** Task to carry out **
Verbatim copy without images: return all of the data as it stands.

** Entries supplied **
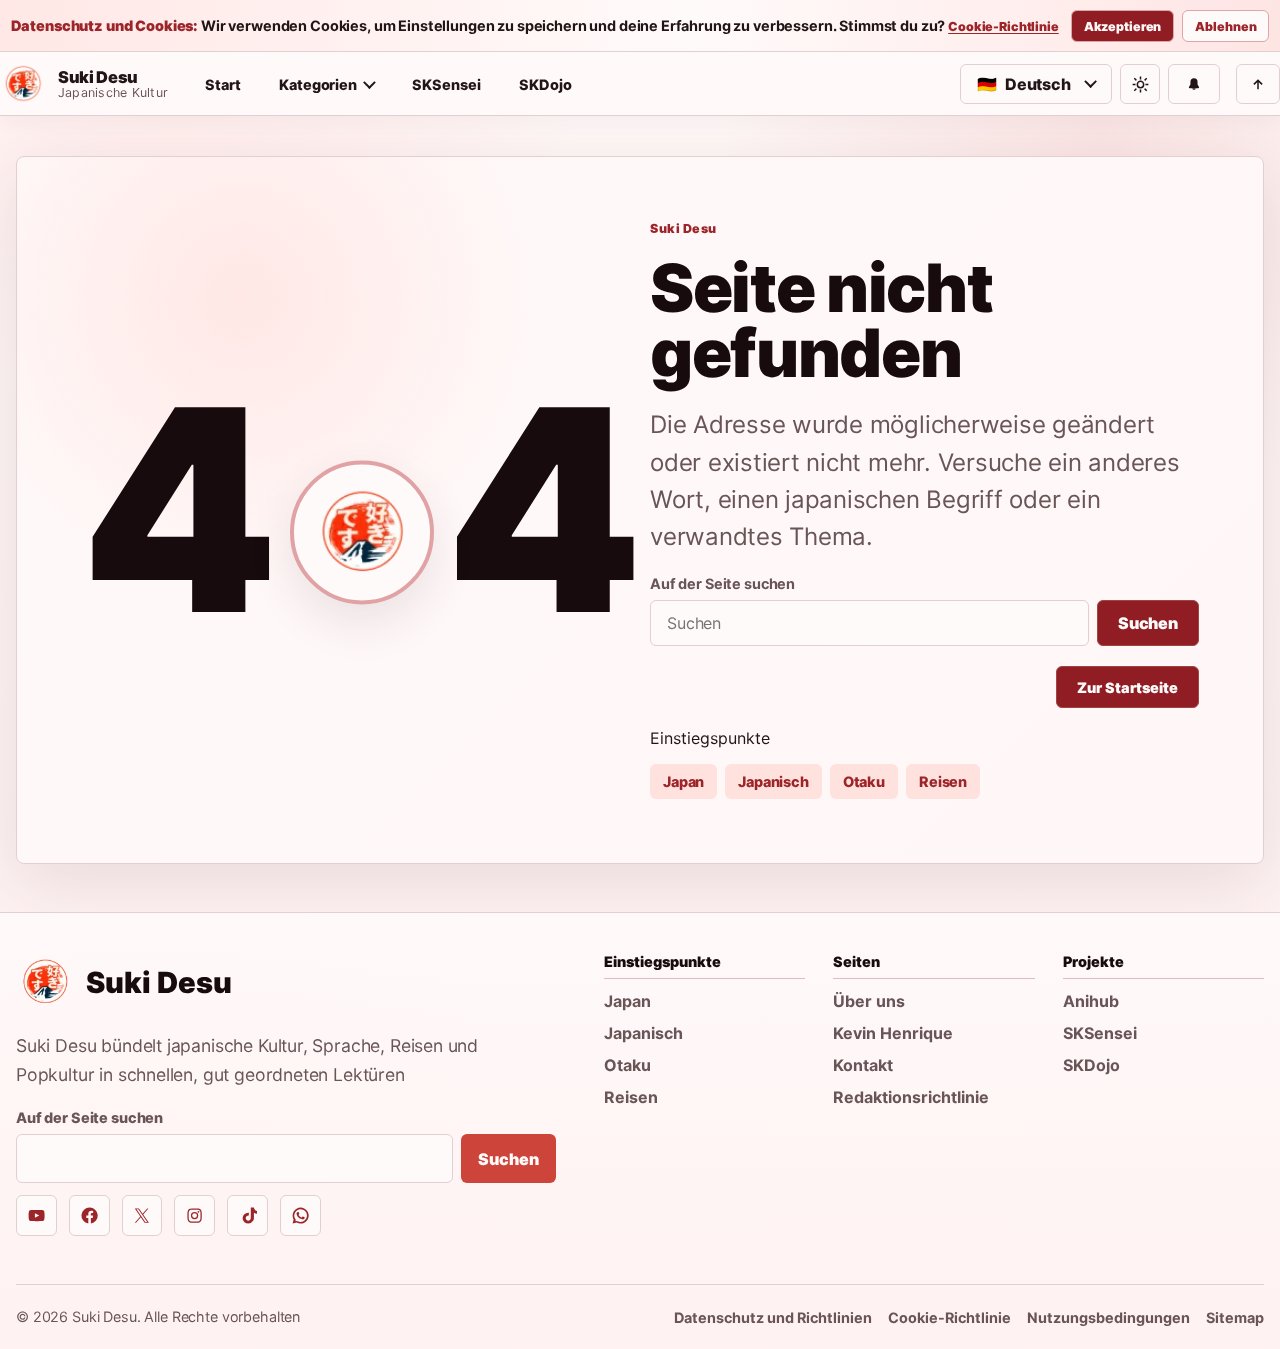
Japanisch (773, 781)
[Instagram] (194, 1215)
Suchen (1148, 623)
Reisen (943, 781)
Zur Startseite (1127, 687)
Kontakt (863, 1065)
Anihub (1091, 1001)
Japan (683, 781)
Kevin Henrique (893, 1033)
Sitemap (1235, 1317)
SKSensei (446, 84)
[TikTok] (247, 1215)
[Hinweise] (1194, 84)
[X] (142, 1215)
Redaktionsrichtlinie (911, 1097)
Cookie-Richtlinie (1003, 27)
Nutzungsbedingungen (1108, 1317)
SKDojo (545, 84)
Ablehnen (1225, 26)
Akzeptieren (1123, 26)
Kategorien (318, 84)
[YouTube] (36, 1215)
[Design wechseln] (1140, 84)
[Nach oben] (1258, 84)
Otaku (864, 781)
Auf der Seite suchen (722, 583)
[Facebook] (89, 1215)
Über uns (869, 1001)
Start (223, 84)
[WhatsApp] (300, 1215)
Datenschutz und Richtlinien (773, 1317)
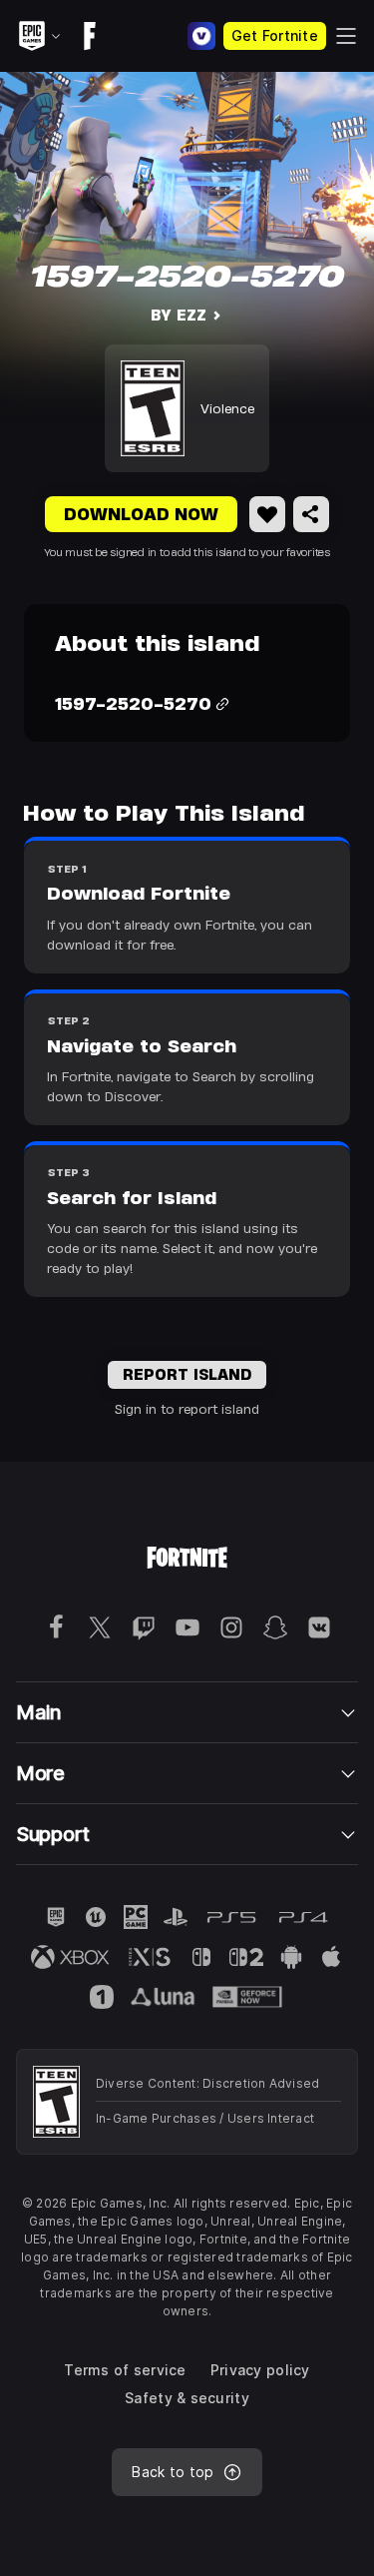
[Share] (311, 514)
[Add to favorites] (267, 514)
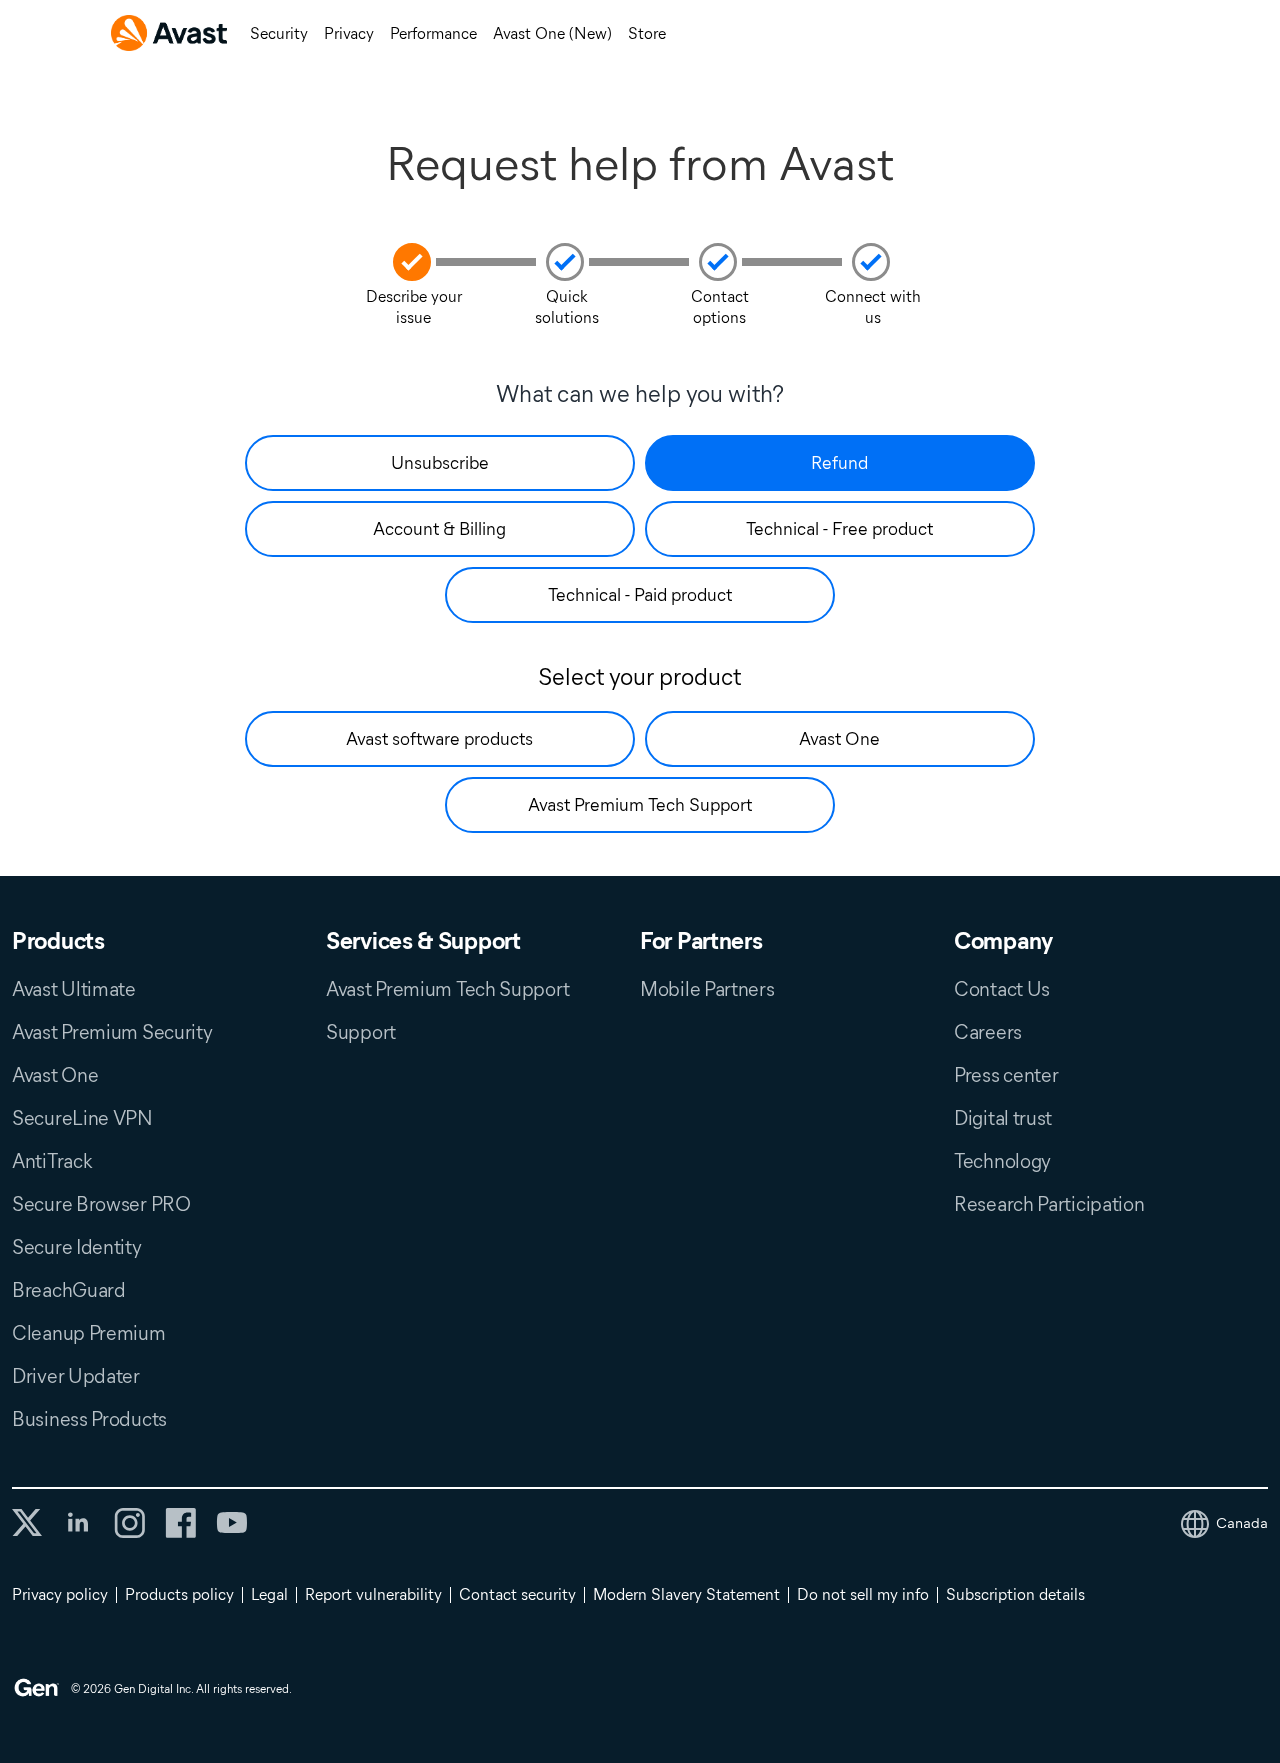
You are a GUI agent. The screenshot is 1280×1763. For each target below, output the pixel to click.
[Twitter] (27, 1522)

** Solution for this task **
Japanisch (773, 781)
[Instagram] (194, 1215)
Suchen (1148, 623)
Reisen (943, 781)
Zur Startseite (1127, 687)
Kontakt (863, 1065)
Anihub (1091, 1001)
Japan (683, 781)
Kevin Henrique (893, 1033)
Sitemap (1235, 1317)
SKSensei (446, 84)
[TikTok] (247, 1215)
[Hinweise] (1194, 84)
[X] (142, 1215)
Redaktionsrichtlinie (911, 1097)
Cookie-Richtlinie (1003, 27)
Nutzungsbedingungen (1108, 1317)
SKDojo (545, 84)
Ablehnen (1225, 26)
Akzeptieren (1123, 26)
Kategorien (318, 84)
[YouTube] (36, 1215)
[Design wechseln] (1140, 84)
[Nach oben] (1258, 84)
Otaku (864, 781)
Auf der Seite suchen (722, 583)
[Facebook] (89, 1215)
Über uns (869, 1001)
Start (223, 84)
[WhatsApp] (300, 1215)
Datenschutz und Richtlinien (773, 1317)
[Share] (311, 514)
[Add to favorites] (267, 514)
You are a GUI agent. The screenshot is 1280×1763. For each target below, output the pixel to click.
[Twitter] (27, 1522)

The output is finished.